Two sacraments, we believe, are necessary for salvation: Holy Baptism and the Holy Eucharist.  In each, God’s grace pours upon us.  We are healed of our wounds, forgiven our sins, and given life eternal.

Time passes and we journey through Lent.  This morning we moved our clocks forward, watching time disappear before our eyes.  Our own lives move forward as well, to their inevitable death, to a passage to a greater life, the fulfillment of this one.

We journey toward the blood-red cross and the rose-filled resurrection.  We prepare for Grace to be poured upon us, now and then.  We are transformed by Love, the love of the Trinity, the Father, the Son, and the Holy Ghost.  We give thanks for St. Patrick, who speaks to us today, sixteen hundred years after he brought the good news of salvation to Ireland.

For Patrick’s original prayer, see:http://www.newadvent.org/cathen/11554a.htm
For the hymn (#268, The 1940 Hymnal, Church Hymnal Corp) see:http://www.oremus.org/hymnal/i/i024.html

At Home, 3rd Sunday in Lent

It’s seems like spring in the Bay Area today.  The air carries a lovely lightness, as though the cold had been somehow heavy.  The cherry and plum trees have blossomed, as they often do in late February, and new growth is working through the shrubbery about our house.  We’ve had plenty of rain this year, and the hills are the green of Tuscany in May, a soothing green of promise, happy to the eye.

And Lent calls us, even as the days do truly lengthen, calls us to prepare for Easter.

I’m working slowly on my additional memory work for the season, John 1:1-14, allowing the words to move into my soul, become part of me. In him was life, and the life was the light of the men. And the light shineth in darkness; and the darkness comprehended it not.  I love that this is the Gospel for Christmas Day, when the word did indeed become incarnate.  I’ve revived earlier pieces learned in other Lents, golden melodies heard more clearly each year: Psalm 139, the Ash Wednesday Collect, the Te Deum.  We move through Lent, out of the dark and into the light.

Darkness and light.  Today at Saint Peter’s the Epistle (Ephesians 5:1) was about walking as children of light by obeying God’s commands, that with Christ’s light this is possible.  The pairing Gospel story (Luke 11:14) tells of Christ casting out demons, a true exorcism.  Our good Father Pomroy explained that in the early Church, the Lenten season was a period of instruction for catechumens leading to their baptism on Easter Eve. Only after baptism could they partake in the mysteries of the Mass.  On the first and third Sundays of Lent, evil spirits were cast out as part of this formation.  Remnants of those days of exorcism remain in today’s baptismal liturgy when the priest asks: “Do you denounce the devil and all his works…”  This slow revelation of the mysteries of the Mass was calleddisciplina arcana, or secret teaching.

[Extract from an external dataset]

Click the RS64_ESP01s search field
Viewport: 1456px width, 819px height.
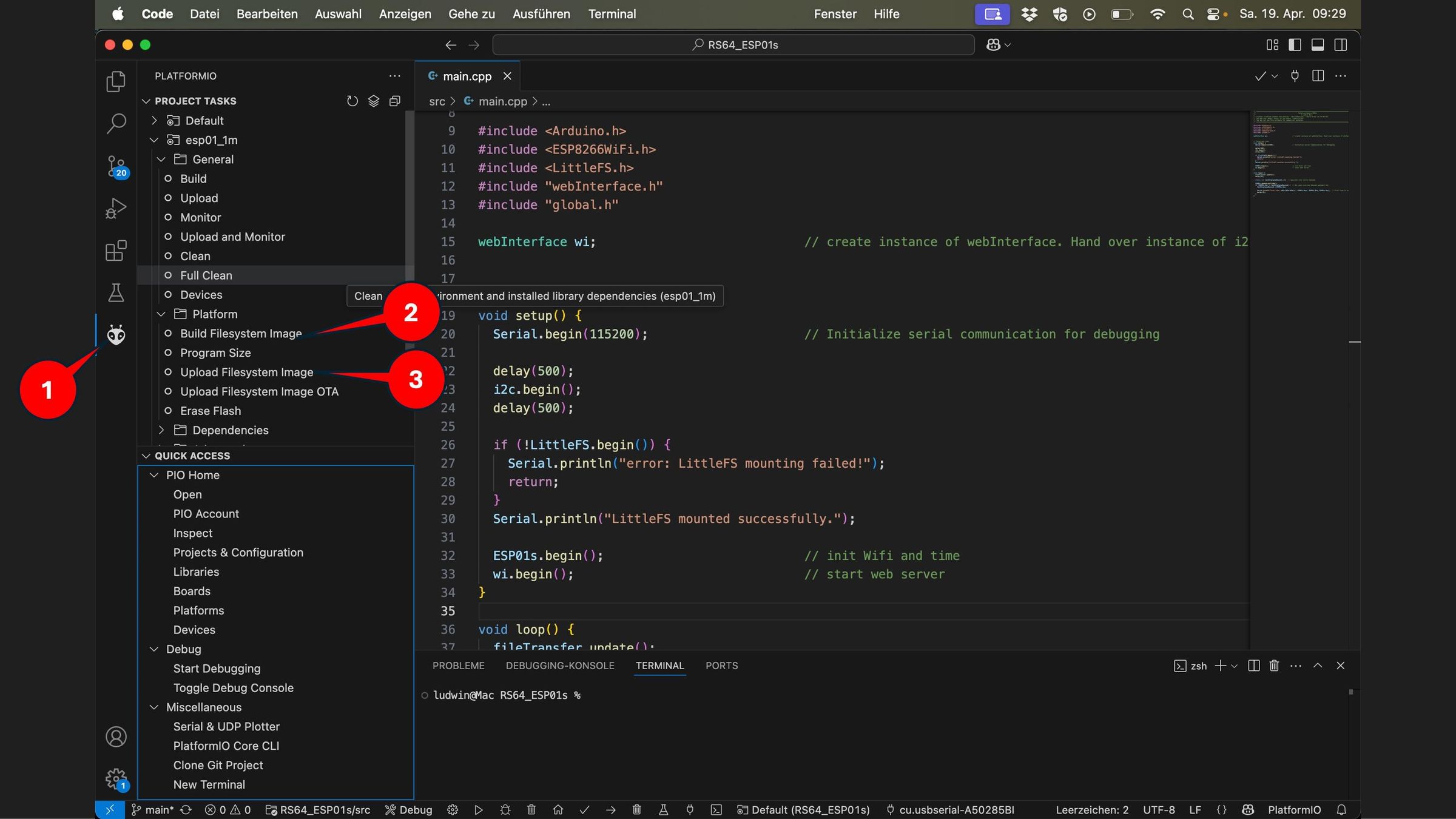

Exorcism, demons, darkness.  Do demons exist today?  I believe they do, taking many forms, and always seeking a secure place in my own little heart.  How do I exorcise them?  How do I shine light on them to make them scatter?  I cannot do it on my own.  I can only say yes to Christ, allow him to wash me clean; allow him to live within me.

And to say yes is to receive him in the Eucharist, a mystery those catechumens knew so long ago.  Through the communion of believers, baptized into the Church over two thousand years, we all partake of a great host of light.

I left Saint Peter’s this morning, renewed, cleansed, en-lightened, having swept and brightened the dark corners of my soul.  I stepped out into the nearly spring day, the sun warm, the newly green leaves rustling.  The world, once again, had been reborn.  I had been reborn.